**Given records**

· · ·

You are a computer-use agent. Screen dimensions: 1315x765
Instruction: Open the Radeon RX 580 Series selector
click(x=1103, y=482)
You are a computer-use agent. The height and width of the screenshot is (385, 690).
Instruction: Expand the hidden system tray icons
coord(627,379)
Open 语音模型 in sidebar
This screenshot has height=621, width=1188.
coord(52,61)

· · ·

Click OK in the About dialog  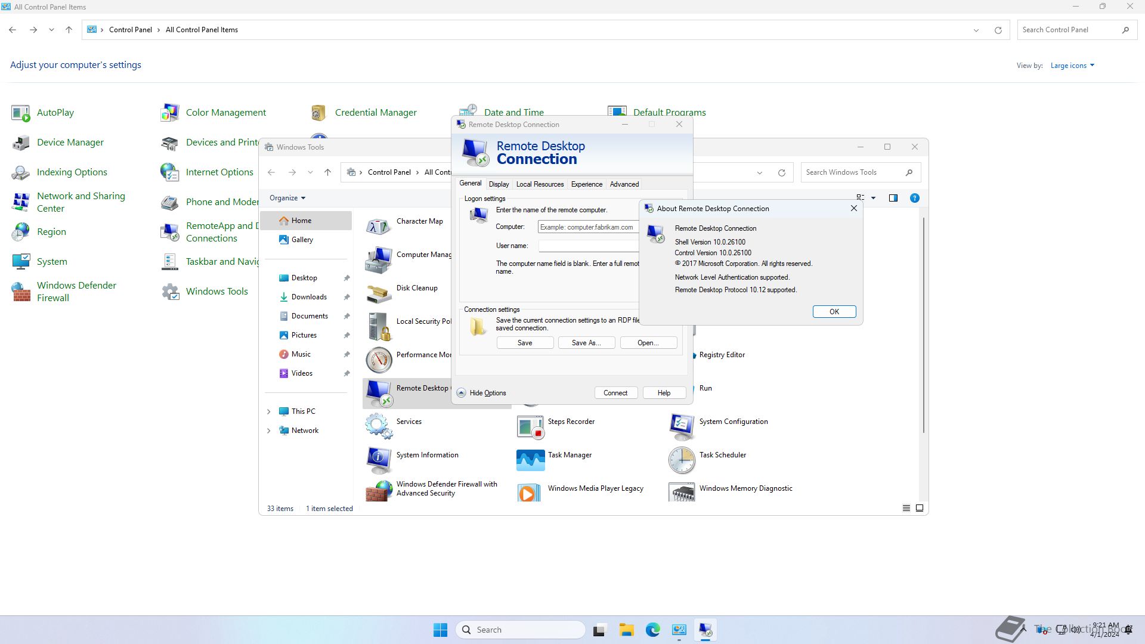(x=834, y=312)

· · ·

**Exercise description**
Among the entries, copy every line containing the word "computer".

**Task result**
You are a computer-use agent. Screen dimensions: 1315x765
You are a computer-use agent. The height and width of the screenshot is (385, 690).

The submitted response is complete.